Arthur T Knackerbracket has found the following story [cnet.com]:

Udacity President Sebastian Thrun speaking at Vanity Fair's New Establishment Summit.

Prepare for your car to become an intellectual giant -- and for you to like it.

In a highly optimistic forecast at the Vanity Fair New Establishment Summit [vanityfair.com] in San Francisco, computer scientist Sebastian Thrun said artificial intelligence [soylentnews.org] will radically reshape our lives for the better.

"In the last 200 or 300 years, we have made ourselves into superhumans," able to plow a field a thousand times faster than our ancestors, fly across the Atlantic Ocean and talk to a person in Australia, he said. Artificial intelligence will take us to the next step: "Rather than replacing our muscles, we're going to be making our brains stronger."

That'll start with artificially intelligent cars, said Thrun, who rose to Silicon Valley fame in his former job leading Google [soylentnews.org]'s self-driving car [soylentnews.org] project.

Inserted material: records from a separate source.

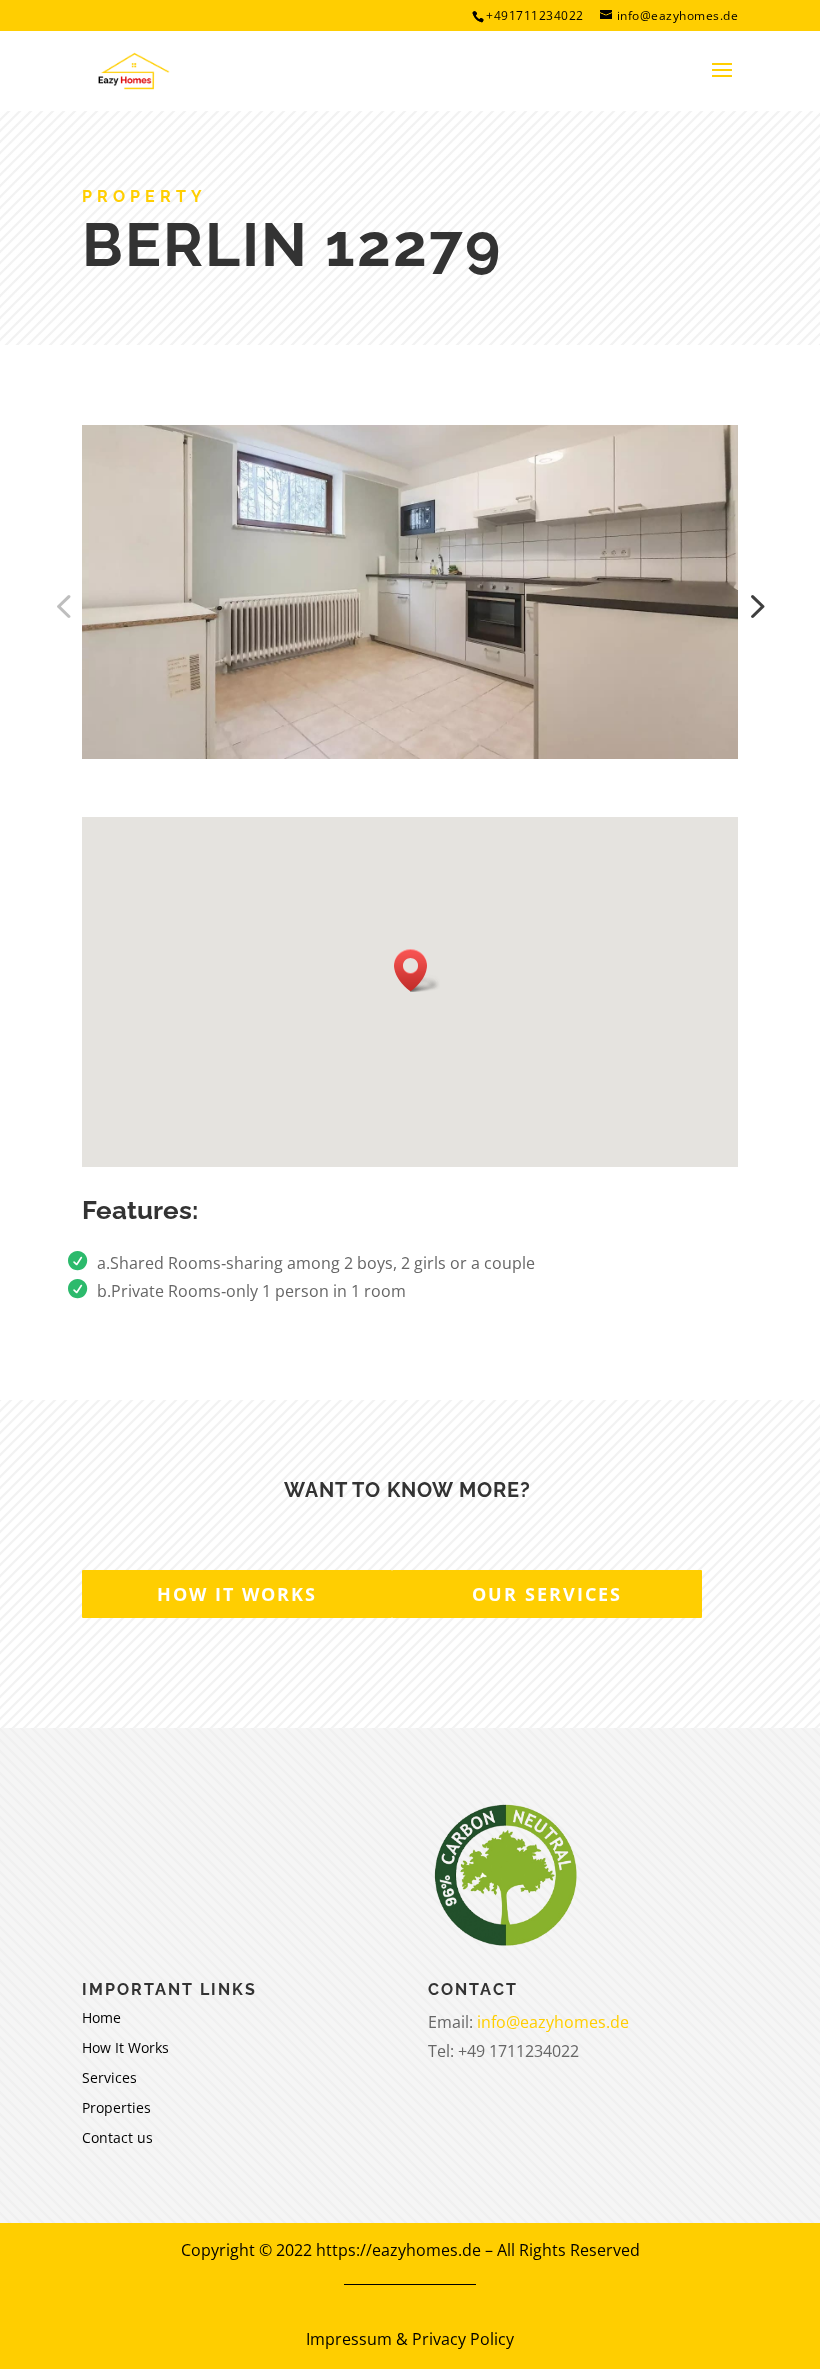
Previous (67, 606)
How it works (237, 1594)
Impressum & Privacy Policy (410, 2339)
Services (109, 2079)
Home (101, 2019)
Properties (116, 2109)
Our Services (547, 1594)
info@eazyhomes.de (553, 2022)
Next (753, 606)
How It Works (125, 2049)
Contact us (117, 2139)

"All the unborn cars get born with the full wisdom of their forefathers. AI cars will outpace all of us because they can learn faster," said Thrun, still a Stanford professor [stanford.edu] and now president of online learning site Udacity [udacity.com].

Artificial intelligence is spreading like wildfire across the technology industry, screening out junk email, labeling our photos, translating foreign languages and helping us type faster. But not everybody is so sanguine about the possibility of AI machines taking over high-skilled jobs [cnet.com].

One worrywart is President Barack Obama, who fretted this month that AI could push people out of work [cnet.com] -- but not create replacement jobs, unlike earlier technology revolutions.

Obama's pessimism tinges his generally sunny outlook about AI. But Thrun's optimism is unalloyed.

"Seventy-five percent of us in offices do mindless work. The good news that 75 percent of us will be freed from that mindless work," Thrun said. "In the history of humanity, every time a shift like this happened, we became better human beings. The experiences and culture we built so were much more valuable because we all stopped working on farms."